范锡吸吸鼻子,嗯了一下,挣开怀抱不好意思地挠头。相拥的感觉太美妙了,再抱下去,他怕自己会忍不住把人家扑倒。
“唉,衣服都被你哭湿了。”管声瞟一眼肩上的水痕,迎上他带着歉意的泛红眼眸,“如果你想继续哭,另一边肩膀也可以借你。”
他涨红了脸,把玩着羽毛连说不用。
他们都明白,再度起航,只是一个自我安慰的空头支票而已。见识过大海的无垠、鲨鱼的凶猛,那股无知无畏的蠢劲儿早已被浇灭,当初活着靠岸已是侥幸。
只是,他们需要这种目标感来má • zuì自己。
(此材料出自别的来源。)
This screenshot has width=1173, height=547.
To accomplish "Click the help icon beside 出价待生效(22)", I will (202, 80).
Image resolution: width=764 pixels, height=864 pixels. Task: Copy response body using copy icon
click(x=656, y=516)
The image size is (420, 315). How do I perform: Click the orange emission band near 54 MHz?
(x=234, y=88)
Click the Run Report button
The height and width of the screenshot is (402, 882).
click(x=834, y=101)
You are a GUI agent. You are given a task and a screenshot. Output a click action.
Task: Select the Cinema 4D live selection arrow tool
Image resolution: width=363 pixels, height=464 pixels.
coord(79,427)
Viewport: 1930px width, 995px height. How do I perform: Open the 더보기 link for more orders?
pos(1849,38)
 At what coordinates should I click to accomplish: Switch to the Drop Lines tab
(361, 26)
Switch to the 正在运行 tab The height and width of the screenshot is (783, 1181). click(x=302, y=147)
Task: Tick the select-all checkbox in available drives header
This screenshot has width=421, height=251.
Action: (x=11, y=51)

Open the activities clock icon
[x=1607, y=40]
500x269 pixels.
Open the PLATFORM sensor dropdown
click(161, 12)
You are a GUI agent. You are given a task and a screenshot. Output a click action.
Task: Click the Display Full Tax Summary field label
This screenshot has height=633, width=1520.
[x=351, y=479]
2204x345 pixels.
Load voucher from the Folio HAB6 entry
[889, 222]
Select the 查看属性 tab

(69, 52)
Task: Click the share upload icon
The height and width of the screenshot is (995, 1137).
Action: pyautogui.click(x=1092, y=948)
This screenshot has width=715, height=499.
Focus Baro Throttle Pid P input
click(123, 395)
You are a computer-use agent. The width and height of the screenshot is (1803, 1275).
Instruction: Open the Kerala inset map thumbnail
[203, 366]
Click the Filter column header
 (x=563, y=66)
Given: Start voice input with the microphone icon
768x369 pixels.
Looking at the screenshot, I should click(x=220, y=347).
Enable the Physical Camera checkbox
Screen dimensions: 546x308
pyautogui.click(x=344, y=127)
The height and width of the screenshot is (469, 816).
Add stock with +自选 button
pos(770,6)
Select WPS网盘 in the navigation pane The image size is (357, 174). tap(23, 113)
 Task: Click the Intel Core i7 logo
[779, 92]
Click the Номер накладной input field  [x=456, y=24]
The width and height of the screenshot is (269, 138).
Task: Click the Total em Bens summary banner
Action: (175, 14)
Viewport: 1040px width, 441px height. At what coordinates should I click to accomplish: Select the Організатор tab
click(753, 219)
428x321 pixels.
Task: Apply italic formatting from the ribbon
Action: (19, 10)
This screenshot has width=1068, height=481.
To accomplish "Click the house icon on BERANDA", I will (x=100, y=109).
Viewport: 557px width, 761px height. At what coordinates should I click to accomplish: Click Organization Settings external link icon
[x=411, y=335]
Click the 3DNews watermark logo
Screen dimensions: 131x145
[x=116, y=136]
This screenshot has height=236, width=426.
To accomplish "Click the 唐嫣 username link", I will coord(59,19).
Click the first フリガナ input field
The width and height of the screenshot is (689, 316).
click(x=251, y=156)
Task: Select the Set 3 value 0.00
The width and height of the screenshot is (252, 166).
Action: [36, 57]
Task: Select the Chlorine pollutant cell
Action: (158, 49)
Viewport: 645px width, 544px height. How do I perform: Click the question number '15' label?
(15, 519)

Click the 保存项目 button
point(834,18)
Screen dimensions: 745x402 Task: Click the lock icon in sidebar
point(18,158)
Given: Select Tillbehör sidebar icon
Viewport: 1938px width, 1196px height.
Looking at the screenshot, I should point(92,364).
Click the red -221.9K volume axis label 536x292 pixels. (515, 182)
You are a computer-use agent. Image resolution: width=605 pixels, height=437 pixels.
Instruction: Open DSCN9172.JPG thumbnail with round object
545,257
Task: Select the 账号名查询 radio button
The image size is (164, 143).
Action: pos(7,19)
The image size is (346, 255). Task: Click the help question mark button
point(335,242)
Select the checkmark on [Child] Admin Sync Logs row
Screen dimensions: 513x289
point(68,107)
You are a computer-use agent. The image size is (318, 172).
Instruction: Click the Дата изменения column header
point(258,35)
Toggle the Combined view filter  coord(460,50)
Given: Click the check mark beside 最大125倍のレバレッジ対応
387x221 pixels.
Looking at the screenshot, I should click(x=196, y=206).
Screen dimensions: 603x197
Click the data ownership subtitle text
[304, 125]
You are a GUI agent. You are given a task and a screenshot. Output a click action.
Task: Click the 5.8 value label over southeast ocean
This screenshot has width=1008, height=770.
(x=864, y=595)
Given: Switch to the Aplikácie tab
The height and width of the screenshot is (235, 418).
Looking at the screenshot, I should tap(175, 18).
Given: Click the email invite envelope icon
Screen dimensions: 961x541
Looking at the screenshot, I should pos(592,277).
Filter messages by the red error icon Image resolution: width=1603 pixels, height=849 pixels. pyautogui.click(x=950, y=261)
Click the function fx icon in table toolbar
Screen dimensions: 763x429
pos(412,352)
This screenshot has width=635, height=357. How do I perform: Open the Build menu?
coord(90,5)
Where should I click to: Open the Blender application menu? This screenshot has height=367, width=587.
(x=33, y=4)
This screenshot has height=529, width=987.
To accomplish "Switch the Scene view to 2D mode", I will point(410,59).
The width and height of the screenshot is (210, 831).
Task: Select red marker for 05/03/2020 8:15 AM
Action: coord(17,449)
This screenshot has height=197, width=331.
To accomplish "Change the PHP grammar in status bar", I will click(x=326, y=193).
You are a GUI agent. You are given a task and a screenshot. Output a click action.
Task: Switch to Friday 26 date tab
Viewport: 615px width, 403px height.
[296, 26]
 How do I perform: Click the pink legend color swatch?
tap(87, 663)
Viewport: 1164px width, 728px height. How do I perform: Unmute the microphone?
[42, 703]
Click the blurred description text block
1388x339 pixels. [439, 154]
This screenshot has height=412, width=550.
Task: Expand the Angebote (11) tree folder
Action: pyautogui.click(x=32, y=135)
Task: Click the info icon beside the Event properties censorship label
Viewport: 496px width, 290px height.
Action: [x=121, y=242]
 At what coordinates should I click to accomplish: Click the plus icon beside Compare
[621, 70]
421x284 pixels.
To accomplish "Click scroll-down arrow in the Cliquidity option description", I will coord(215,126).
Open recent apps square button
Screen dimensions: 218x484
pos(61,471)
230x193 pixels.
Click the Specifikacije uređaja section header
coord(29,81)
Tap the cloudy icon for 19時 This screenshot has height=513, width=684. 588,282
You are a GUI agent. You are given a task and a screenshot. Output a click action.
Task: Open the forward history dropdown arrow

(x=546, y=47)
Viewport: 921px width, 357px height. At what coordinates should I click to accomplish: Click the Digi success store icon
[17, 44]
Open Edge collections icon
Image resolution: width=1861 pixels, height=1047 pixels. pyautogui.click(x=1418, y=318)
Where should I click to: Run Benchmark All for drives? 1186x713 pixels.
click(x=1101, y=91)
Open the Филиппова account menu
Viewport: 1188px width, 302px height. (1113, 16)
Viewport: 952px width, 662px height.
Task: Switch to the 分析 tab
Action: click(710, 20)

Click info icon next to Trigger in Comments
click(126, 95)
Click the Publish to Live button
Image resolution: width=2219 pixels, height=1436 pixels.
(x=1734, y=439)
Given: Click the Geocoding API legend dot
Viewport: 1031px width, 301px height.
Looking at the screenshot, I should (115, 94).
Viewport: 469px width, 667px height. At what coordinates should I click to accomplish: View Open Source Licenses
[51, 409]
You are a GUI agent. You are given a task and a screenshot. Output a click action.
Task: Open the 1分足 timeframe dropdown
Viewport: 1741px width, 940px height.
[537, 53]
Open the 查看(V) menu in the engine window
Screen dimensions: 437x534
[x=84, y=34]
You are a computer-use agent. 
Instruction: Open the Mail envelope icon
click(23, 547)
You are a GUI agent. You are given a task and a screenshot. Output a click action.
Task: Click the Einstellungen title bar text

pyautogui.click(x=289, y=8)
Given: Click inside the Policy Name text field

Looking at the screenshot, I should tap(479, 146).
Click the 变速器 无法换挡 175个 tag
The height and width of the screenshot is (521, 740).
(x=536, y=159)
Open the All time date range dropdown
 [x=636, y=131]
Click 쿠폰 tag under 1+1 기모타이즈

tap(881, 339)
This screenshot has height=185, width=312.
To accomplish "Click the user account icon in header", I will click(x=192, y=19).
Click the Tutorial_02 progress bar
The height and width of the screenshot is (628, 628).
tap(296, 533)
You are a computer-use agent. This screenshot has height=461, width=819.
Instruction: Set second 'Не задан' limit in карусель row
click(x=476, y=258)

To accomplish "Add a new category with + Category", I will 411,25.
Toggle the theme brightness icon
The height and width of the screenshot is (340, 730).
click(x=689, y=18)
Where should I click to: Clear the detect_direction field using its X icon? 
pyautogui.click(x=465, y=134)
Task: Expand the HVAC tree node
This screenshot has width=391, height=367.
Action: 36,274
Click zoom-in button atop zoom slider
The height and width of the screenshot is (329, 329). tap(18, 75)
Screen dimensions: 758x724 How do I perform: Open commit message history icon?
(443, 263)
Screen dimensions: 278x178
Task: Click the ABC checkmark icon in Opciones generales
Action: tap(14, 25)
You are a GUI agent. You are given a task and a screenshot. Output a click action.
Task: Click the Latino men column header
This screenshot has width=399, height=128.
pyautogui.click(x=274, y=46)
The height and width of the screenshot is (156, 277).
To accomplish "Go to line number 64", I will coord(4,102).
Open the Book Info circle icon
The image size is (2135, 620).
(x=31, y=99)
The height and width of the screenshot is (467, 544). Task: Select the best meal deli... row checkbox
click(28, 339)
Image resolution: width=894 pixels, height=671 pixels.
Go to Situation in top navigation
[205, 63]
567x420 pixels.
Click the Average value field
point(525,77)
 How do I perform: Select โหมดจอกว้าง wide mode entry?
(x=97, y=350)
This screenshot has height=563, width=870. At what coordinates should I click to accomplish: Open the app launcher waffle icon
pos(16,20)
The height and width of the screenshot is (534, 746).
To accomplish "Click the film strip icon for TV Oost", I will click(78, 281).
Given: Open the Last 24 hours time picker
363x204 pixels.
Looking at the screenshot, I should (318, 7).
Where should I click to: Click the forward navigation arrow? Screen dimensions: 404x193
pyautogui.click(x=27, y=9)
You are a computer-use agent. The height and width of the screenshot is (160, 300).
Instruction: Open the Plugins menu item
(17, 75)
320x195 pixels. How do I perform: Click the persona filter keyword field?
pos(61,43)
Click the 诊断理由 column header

停在沙滩上的木筏,已经成为了图腾般的存在。
回到海边,范锡轻轻把羽毛夹在旅行指南里,凝望着海面闷闷不乐。
管声给自己做了个帅气逼人的发型,故意在他面前晃,他似乎也不感兴趣。早知道,就不提议去看小鸟了,本来是想讨他欢心的。
“还伤感呢?”管声蹲在他面前,扬起嘴角,“我想到一个新游戏,要不要玩?你先把裤带抽出来。”
“需要脱裤子?”还没反应过来,管声已经开始动手动脚,解开他的运动短裤,硬把带子抽走。
“翻花绳你会吧?”管声用裤带绕住双手,修长的手指左右勾了几下,伸到他面前,“来吧。”
范锡眨眨眼想了想,翻出个“手绢”,笑道:“该你啦。”
“我来翻个面条,”管声边说边动作,“唉,好想吃炸酱面,我妈做的可好吃了。黄酱得要前门六必居的,甜面酱是西单天源酱园的好。黄酱得用香菇水澥开,肉丁肥瘦参半,不能用现成的肉馅儿,得手切……”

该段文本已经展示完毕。